As cloud computing grows in popularity across all use cases, cloud workloads have never been more attractive to malicious actors. A recent McAfee report points to a 630 percent increase in attacks aimed at cloud services since January 2020.
There are several reasons why hackers are targeting the cloud.
Cloud environments are complex, consisting of thousands of assets from different vendors where each have different defaults and methods for setting authorizations. Often, there is confusion about the borders of security between internal organizations and cloud vendors.
Cloud environments are also highly dynamic and require new approaches for preventing cyberattacks. While defending on-premises setups is about detecting suspicious communications, cloud security is about closing open doors due to loose authorizations and misconfigurations.
Here are some examples of the different threats and lines of defense for on-premises and cloud attacks.
On-prem: Detecting fake communications
Let’s take, for example, the most common on-premises threat that starts with a phishing attack. After a user mistakenly clicks on a malicious link, a reverse shell is downloaded and initiated from a hacker’s machine. The hacker can dump LSASS.exe (Local Security Authority Subsystem Service) to pull NTLM protocols enabling them to authenticate without knowing the actual password.
The attacker can then send spoofed Address Resolution Protocol (ARP) messages onto a local area network to associate the attacker’s MAC address with the IP address of another host, such as the default gateway. Now, any traffic meant for that IP address will be sent to the attacker instead. From here, the hacker can perform a Man-in-the-Middle (MitM) attack either to eavesdrop or to impersonate one of the parties, making it appear as if a legitimate information exchange is underway.
The information obtained can now be used for many malicious purposes, including identity theft, unapproved fund transfers, or an illicit password change.
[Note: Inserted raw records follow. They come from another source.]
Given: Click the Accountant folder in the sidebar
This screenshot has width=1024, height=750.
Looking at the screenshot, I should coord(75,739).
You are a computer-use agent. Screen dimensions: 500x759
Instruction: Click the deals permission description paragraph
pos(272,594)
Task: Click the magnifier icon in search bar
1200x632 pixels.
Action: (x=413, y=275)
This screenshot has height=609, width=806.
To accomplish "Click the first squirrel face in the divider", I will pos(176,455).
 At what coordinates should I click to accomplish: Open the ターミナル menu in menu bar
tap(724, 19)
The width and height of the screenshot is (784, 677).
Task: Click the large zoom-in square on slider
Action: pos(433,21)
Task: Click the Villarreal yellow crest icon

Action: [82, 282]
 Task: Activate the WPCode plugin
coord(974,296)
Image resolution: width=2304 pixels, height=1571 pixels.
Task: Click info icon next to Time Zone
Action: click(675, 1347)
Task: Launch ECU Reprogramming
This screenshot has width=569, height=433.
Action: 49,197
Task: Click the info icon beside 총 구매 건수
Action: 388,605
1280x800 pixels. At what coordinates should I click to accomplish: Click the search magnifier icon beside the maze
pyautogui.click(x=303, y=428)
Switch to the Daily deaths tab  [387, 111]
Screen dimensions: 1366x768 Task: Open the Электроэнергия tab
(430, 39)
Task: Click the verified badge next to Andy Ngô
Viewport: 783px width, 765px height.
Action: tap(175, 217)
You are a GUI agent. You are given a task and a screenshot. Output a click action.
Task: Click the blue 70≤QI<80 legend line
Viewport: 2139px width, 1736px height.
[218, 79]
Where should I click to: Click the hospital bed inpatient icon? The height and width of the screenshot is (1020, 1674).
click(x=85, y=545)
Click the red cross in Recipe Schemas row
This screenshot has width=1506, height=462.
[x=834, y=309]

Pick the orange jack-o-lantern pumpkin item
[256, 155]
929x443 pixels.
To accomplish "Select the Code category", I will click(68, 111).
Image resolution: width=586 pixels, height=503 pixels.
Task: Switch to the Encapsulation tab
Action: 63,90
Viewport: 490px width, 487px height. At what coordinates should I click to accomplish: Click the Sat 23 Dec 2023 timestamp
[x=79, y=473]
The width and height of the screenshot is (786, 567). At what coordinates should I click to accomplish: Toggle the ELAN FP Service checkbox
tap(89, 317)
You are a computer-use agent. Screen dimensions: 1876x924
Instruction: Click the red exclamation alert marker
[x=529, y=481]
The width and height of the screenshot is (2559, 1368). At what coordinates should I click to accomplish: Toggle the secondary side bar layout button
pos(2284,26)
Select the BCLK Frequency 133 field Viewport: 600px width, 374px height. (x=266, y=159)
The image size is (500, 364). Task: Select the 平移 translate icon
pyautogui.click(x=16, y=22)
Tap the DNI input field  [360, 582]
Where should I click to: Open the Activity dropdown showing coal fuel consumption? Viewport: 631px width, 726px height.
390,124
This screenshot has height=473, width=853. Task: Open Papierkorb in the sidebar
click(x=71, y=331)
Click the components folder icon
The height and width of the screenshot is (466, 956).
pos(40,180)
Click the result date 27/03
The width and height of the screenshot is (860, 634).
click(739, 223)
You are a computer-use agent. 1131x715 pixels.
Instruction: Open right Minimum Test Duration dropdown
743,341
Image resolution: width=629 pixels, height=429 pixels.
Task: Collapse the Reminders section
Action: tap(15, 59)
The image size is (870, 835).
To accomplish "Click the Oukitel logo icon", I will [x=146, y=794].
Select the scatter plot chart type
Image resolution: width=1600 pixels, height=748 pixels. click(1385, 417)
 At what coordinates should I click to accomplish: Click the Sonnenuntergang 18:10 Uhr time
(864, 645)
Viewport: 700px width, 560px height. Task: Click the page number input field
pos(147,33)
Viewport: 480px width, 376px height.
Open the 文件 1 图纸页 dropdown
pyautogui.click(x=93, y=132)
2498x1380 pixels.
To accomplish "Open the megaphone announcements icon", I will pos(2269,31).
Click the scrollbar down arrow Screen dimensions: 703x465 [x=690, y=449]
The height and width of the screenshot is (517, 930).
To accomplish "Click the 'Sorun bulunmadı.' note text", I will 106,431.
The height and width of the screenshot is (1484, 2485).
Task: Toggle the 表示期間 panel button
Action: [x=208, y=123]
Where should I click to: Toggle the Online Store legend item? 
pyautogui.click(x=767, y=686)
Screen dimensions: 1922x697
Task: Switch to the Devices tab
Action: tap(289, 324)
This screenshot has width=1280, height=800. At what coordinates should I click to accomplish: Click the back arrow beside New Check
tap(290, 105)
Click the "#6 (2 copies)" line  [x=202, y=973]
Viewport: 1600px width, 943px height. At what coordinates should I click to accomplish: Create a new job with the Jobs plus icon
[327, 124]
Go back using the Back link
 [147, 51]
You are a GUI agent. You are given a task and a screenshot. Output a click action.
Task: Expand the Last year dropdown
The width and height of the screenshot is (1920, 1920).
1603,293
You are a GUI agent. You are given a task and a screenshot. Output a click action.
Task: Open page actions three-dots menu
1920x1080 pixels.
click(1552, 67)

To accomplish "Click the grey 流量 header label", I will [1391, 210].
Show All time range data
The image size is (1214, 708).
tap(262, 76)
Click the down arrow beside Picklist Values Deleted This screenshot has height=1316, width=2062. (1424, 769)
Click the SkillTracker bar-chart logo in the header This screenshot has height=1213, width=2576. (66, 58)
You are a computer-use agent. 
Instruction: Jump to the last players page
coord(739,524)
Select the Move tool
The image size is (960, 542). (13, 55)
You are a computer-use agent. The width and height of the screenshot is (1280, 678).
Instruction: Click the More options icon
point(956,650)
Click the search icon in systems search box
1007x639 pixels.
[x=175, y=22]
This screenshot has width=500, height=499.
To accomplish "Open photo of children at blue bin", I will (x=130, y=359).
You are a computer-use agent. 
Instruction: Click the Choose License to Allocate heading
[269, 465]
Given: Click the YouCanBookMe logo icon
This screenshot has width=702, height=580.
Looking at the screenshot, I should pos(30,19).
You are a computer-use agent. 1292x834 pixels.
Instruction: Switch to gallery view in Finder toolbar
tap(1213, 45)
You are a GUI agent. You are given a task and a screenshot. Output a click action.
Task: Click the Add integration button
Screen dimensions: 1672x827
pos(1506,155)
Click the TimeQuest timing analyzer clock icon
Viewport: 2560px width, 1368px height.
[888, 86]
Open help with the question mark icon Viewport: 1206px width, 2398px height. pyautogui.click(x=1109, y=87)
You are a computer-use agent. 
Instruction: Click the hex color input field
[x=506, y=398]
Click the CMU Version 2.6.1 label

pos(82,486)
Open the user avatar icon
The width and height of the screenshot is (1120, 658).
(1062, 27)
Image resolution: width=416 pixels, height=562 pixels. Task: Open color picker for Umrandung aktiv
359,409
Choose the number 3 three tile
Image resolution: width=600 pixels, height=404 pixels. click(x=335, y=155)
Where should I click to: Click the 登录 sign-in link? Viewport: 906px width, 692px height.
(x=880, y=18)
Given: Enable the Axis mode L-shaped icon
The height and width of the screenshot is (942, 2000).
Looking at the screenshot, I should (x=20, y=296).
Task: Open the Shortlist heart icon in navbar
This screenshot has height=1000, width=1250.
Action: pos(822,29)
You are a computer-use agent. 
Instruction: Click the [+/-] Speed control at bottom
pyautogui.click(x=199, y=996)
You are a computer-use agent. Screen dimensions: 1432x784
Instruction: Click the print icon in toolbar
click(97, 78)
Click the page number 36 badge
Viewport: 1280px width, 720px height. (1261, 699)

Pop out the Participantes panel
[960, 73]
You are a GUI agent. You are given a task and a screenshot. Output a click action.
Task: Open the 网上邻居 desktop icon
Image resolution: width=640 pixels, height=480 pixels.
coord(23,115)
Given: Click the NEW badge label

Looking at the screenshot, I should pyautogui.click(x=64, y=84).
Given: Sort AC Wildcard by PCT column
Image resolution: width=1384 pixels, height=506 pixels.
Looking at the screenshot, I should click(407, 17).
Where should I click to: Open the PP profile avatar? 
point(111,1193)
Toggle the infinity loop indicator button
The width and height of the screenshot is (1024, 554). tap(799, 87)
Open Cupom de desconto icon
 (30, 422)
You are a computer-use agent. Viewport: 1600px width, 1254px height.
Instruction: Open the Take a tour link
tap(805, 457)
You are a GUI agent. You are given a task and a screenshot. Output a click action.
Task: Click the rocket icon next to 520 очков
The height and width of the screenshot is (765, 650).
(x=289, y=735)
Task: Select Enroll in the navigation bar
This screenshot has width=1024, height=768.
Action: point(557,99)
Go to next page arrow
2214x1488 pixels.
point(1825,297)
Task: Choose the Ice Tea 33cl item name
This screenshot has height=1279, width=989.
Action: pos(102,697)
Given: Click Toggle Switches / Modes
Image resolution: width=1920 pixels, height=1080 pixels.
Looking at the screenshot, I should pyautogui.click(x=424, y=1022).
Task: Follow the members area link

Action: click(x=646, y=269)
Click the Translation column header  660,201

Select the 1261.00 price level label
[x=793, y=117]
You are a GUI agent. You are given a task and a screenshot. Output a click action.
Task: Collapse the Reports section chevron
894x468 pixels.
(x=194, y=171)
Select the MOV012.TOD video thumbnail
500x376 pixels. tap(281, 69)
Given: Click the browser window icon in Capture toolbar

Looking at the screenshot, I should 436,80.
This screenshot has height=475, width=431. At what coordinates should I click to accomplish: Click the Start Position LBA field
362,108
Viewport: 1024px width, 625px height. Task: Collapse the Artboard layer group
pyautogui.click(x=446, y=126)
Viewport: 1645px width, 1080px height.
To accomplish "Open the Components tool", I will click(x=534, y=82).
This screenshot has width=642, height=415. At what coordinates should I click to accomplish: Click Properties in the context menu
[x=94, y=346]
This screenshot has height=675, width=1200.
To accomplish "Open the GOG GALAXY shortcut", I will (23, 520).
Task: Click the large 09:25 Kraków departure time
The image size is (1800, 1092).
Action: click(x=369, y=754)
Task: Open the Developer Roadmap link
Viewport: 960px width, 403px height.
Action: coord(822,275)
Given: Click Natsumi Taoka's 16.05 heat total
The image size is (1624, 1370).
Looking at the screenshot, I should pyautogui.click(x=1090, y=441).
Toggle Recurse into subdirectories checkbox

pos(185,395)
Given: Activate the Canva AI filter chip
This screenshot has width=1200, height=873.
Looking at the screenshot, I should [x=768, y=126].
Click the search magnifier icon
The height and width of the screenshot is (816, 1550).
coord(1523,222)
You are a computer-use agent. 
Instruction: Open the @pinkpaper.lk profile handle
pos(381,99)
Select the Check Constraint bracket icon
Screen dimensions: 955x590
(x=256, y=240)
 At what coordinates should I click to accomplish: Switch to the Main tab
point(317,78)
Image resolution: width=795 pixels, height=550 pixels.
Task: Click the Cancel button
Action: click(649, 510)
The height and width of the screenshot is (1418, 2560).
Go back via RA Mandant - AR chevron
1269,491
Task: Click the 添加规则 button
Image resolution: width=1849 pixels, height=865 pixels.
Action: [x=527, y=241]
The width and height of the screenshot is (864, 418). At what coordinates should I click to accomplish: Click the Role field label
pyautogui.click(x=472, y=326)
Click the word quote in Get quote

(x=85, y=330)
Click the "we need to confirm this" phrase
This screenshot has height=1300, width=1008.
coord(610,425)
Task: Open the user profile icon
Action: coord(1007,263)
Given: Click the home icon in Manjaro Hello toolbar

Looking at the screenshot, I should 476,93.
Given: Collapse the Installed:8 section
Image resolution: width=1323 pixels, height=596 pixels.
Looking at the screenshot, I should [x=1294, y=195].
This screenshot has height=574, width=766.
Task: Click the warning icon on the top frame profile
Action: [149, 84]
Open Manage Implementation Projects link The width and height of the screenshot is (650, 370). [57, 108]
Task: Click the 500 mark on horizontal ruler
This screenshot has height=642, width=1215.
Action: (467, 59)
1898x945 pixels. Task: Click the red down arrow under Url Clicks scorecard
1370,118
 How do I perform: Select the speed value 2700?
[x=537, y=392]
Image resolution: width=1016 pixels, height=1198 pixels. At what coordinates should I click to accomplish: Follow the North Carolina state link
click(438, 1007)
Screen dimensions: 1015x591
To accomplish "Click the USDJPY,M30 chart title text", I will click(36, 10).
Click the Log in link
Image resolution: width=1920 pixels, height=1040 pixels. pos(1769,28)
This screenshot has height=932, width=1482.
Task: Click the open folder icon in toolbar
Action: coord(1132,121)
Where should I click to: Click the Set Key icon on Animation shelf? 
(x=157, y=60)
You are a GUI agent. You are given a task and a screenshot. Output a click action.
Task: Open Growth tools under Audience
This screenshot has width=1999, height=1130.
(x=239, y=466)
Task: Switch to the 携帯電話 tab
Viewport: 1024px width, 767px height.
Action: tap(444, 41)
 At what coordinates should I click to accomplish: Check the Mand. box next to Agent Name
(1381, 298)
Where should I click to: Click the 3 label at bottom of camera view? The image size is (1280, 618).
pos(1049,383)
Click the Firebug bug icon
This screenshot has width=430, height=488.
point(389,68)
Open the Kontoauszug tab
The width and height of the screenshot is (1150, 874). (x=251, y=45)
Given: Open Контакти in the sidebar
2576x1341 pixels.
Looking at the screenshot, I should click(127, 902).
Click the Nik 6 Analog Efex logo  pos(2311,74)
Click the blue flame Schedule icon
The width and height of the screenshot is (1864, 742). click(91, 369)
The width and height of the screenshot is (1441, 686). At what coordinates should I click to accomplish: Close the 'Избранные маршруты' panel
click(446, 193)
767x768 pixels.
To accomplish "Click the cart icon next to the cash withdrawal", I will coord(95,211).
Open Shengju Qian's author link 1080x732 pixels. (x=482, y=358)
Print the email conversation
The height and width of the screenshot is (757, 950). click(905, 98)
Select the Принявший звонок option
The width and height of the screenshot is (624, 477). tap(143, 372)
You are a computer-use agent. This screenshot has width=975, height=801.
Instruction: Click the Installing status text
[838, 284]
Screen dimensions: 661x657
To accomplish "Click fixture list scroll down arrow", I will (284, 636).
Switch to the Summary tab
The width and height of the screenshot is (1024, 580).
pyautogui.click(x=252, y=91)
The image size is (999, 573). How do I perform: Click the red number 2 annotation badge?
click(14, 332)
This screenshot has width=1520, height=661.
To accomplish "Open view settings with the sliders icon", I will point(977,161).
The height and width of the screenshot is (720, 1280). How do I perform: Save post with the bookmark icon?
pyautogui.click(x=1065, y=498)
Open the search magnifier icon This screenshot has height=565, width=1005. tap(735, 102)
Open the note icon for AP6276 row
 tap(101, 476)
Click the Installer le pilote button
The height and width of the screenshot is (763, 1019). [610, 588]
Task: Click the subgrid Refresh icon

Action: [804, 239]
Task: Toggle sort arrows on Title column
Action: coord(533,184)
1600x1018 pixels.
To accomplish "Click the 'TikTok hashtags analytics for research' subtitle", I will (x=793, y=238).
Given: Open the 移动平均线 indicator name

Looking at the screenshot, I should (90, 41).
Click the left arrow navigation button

To protect against these attacks, companies typically use on-premises endpoint detection and response (EDR) (aka endpoint threat detection and response – ETDR) systems to monitor and detect any communication anomalies that hint at a cyberattack.
Cloud: Reining in misconfigurations and default permissions
There is no possibility of an ARP spoofing attack or a Man-in-the-Middle threat on the cloud.
Cloud threats have entirely different objectives and methods. Take, for example, Denial-of-Wallet attacks that target cloud-based applications and microservices with the end goal of driving resource utilization far beyond the allocated budget, ultimately resulting in an application Denial-of-Service situation.
Misconfigurations and loose permissions – many of them vendor defaults – are the biggest threat to cloud environments. A user or a team can easily specify settings that fail to provide adequate security for their cloud data since the cloud environment is very dynamic. There is little to no standardization between different cloud platforms. Mistakes are often unintentional, such as having loose permissions for DevOps or development teams and then forgetting to change the permissions after the system goes into production.
Default settings are often too generous and require immediate adjustment. For example, failing to customize default settings for User Account and Authentication (UAA) from the Cloud Foundry Foundation can lead to a platform takeover. Exposing ArgoCD, a GitOps continuous delivery tool for Kubernetes, to the internet can allow attackers to take over the whole cluster. AWS Lambda, a service that enables programmers to run code without provisioning or managing servers, can be easily mistakenly configured to allow hackers access to the cloud infrastructure.
Since the largest source of vulnerabilities can be human error, cloud security requires rigorous education and inspection to ensure that authorizations are configured only after having a complete understanding of the risks.
Digital transformation brings more data to the cloud and adds new levels of flexibility while increasing the pace of innovation. However, at the same time, cloud computing has introduced new security risks. The traditional approach of monitoring to check for anomalies is by itself not enough. Today, security teams need to prevent default loose permissions and cloud misconfigurations to reduce the risk of a cyberattack.